Stored items
● ● ●

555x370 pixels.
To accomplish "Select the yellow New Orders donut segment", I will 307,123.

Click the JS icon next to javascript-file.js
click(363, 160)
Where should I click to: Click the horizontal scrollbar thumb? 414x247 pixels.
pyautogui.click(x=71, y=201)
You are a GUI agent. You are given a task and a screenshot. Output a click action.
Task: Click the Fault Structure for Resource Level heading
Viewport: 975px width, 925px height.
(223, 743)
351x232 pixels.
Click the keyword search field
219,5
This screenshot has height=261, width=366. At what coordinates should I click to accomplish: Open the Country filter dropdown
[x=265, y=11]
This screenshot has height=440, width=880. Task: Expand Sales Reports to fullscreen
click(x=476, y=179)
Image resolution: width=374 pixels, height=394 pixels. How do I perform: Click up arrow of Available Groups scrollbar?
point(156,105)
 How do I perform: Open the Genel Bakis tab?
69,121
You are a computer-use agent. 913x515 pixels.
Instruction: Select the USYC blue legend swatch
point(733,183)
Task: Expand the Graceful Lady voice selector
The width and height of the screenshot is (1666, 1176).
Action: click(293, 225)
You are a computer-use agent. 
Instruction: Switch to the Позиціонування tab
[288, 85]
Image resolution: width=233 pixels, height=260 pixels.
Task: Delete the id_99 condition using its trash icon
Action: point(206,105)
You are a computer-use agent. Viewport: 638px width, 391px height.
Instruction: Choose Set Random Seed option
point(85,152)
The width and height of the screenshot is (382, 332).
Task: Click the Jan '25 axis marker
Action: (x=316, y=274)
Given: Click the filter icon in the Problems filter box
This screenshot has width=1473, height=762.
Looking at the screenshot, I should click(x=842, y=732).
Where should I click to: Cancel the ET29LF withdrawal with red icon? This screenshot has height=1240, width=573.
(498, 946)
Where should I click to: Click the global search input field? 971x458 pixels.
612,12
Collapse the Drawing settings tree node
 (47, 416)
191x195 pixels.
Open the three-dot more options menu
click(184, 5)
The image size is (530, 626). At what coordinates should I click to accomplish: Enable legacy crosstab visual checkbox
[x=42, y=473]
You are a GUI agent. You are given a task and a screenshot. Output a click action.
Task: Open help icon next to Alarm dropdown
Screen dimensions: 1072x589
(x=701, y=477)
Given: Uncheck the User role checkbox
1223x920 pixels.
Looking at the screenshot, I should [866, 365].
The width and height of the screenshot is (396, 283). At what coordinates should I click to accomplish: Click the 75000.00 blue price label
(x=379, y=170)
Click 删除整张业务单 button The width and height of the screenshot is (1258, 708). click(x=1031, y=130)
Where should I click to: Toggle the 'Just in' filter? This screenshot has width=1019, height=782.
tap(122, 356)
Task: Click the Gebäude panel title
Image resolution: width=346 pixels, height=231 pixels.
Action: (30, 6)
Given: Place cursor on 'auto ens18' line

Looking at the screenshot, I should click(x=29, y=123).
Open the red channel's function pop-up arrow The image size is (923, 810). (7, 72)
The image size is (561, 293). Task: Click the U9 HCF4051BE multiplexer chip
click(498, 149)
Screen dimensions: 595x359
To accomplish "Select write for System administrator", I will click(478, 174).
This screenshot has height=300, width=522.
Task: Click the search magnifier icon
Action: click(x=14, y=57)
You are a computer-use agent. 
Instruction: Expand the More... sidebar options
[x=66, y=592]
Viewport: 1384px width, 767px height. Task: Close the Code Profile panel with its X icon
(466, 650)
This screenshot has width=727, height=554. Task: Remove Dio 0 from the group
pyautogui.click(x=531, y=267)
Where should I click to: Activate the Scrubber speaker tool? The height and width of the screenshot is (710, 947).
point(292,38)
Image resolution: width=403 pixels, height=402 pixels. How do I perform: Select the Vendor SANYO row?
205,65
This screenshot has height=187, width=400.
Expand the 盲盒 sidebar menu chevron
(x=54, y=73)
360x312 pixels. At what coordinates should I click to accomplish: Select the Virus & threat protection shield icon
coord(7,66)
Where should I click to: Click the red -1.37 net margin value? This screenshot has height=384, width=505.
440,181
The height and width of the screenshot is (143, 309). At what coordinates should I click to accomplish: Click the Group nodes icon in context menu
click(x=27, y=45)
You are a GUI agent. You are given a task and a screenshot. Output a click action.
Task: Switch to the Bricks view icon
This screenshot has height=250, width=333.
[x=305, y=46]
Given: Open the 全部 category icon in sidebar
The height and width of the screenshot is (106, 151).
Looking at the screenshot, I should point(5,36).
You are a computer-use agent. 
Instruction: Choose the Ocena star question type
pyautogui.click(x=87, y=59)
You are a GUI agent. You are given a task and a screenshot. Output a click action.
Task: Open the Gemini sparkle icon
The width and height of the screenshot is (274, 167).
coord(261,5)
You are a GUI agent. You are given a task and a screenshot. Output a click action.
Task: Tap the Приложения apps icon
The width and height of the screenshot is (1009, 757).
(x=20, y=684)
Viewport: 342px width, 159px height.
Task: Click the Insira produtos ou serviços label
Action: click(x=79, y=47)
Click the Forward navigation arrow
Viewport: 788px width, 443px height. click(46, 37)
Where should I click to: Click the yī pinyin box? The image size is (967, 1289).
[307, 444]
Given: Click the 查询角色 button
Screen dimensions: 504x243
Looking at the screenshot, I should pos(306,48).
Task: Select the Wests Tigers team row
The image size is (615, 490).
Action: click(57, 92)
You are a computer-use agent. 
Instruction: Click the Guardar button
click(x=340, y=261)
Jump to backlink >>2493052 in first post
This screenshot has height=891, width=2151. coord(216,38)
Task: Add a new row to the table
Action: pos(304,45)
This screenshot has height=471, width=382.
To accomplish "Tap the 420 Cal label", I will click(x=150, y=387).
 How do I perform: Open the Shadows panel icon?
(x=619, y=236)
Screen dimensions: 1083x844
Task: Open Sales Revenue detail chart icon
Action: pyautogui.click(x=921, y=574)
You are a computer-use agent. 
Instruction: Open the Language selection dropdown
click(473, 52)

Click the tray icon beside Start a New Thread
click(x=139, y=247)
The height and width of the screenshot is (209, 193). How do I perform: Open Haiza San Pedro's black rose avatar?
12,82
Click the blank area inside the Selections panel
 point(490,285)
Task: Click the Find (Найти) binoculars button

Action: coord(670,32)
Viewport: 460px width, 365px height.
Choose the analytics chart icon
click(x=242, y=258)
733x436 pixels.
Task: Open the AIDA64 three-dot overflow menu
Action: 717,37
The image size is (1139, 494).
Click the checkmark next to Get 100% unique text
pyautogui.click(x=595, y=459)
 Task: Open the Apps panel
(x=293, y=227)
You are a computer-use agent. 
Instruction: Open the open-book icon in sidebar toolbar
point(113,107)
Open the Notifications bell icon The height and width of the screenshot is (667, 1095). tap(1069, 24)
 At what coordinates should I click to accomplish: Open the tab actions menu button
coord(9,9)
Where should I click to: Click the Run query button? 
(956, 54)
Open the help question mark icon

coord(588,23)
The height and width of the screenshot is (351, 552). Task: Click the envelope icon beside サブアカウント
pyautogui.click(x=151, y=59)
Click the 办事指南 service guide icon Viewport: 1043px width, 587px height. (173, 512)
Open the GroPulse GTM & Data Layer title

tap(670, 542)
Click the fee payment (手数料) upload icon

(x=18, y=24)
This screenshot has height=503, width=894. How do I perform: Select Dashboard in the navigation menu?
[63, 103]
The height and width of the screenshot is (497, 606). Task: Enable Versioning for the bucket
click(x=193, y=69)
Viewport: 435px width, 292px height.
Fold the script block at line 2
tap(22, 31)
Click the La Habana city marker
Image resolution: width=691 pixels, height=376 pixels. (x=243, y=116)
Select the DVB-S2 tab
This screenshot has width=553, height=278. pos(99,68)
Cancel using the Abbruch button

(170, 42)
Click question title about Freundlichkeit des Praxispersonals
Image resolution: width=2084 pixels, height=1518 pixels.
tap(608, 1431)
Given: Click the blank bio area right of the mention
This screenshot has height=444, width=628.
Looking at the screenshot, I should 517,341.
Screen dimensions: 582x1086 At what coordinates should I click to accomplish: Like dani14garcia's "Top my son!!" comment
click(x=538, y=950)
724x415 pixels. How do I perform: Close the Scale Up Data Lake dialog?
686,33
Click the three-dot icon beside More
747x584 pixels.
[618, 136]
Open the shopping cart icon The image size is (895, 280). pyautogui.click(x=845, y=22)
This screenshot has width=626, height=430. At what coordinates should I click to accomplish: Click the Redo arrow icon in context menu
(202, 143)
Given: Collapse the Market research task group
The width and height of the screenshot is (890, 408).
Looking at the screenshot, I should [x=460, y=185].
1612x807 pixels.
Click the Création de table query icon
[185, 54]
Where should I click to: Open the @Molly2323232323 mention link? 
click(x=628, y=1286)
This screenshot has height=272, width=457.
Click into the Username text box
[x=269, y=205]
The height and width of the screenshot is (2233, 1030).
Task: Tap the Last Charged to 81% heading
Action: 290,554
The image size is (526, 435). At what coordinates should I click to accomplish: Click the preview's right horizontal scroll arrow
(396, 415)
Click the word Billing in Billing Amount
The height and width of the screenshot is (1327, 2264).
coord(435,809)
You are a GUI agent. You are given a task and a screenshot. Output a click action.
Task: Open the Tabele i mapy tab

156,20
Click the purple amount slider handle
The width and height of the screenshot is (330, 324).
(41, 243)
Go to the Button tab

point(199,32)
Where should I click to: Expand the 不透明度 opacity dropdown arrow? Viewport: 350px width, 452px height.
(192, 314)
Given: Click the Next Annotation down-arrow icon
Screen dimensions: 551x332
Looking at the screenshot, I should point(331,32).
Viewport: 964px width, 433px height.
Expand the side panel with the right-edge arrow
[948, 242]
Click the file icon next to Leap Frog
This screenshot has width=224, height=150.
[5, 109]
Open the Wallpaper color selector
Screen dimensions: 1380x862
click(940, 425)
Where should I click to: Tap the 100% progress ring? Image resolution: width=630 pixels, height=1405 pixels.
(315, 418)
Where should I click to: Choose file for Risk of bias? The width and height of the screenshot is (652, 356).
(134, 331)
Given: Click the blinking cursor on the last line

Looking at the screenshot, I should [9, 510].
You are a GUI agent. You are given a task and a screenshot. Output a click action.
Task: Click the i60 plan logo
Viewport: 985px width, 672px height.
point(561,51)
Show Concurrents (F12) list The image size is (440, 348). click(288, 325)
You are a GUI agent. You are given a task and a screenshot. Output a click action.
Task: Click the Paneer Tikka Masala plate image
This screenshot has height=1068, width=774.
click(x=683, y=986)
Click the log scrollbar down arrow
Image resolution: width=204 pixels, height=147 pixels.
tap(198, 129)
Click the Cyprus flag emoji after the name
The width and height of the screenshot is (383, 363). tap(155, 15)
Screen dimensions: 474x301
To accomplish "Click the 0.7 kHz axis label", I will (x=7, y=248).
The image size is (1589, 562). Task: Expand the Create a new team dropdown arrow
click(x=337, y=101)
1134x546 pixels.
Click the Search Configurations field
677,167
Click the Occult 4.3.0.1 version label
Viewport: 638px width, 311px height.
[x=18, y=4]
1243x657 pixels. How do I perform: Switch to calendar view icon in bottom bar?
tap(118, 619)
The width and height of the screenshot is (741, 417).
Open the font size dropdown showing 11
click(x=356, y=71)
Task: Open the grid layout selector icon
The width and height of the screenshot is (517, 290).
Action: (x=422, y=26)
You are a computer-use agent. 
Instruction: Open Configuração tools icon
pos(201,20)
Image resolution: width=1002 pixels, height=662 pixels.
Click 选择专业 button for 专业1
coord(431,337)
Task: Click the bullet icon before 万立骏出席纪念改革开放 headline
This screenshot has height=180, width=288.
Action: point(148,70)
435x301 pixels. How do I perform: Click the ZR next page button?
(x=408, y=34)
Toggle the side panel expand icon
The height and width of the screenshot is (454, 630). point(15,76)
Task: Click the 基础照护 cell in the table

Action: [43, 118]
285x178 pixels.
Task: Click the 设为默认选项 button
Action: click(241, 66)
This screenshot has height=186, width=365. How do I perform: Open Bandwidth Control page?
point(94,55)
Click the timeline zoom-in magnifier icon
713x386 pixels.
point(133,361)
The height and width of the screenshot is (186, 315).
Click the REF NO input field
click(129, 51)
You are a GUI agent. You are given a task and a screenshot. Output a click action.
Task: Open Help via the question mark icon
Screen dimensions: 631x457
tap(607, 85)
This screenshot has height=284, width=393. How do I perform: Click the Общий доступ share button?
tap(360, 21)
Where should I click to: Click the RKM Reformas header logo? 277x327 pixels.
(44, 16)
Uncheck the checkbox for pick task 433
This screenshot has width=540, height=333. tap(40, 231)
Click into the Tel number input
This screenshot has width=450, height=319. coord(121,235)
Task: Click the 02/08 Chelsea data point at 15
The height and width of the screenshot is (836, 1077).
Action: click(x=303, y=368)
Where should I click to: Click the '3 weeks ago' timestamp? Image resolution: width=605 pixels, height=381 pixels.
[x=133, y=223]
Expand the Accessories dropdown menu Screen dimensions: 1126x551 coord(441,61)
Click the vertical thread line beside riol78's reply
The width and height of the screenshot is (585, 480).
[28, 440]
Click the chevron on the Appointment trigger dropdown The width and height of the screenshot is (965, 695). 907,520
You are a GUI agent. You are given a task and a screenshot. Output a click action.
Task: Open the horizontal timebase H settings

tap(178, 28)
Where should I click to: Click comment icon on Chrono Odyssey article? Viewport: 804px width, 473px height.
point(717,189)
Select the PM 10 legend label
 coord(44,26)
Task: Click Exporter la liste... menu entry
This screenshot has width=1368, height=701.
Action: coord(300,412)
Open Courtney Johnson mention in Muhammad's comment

● ● ●

Problem to solve
Would you copy out exactly the lines above that start at the one containing "Click the keyword search field" and end at the one containing "Given: Uncheck the User role checkbox", inclusive?

Answer area
Click the keyword search field
219,5
This screenshot has height=261, width=366. At what coordinates should I click to accomplish: Open the Country filter dropdown
[x=265, y=11]
This screenshot has height=440, width=880. Task: Expand Sales Reports to fullscreen
click(x=476, y=179)
Image resolution: width=374 pixels, height=394 pixels. How do I perform: Click up arrow of Available Groups scrollbar?
point(156,105)
 How do I perform: Open the Genel Bakis tab?
69,121
You are a computer-use agent. 913x515 pixels.
Instruction: Select the USYC blue legend swatch
point(733,183)
Task: Expand the Graceful Lady voice selector
The width and height of the screenshot is (1666, 1176).
Action: click(293, 225)
You are a computer-use agent. 
Instruction: Switch to the Позиціонування tab
[288, 85]
Image resolution: width=233 pixels, height=260 pixels.
Task: Delete the id_99 condition using its trash icon
Action: point(206,105)
You are a computer-use agent. Viewport: 638px width, 391px height.
Instruction: Choose Set Random Seed option
point(85,152)
The width and height of the screenshot is (382, 332).
Task: Click the Jan '25 axis marker
Action: (x=316, y=274)
Given: Click the filter icon in the Problems filter box
This screenshot has width=1473, height=762.
Looking at the screenshot, I should click(x=842, y=732).
Where should I click to: Cancel the ET29LF withdrawal with red icon? This screenshot has height=1240, width=573.
(498, 946)
Where should I click to: Click the global search input field? 971x458 pixels.
612,12
Collapse the Drawing settings tree node
 (47, 416)
191x195 pixels.
Open the three-dot more options menu
click(184, 5)
The image size is (530, 626). At what coordinates should I click to accomplish: Enable legacy crosstab visual checkbox
[x=42, y=473]
You are a GUI agent. You are given a task and a screenshot. Output a click action.
Task: Open help icon next to Alarm dropdown
Screen dimensions: 1072x589
(x=701, y=477)
Given: Uncheck the User role checkbox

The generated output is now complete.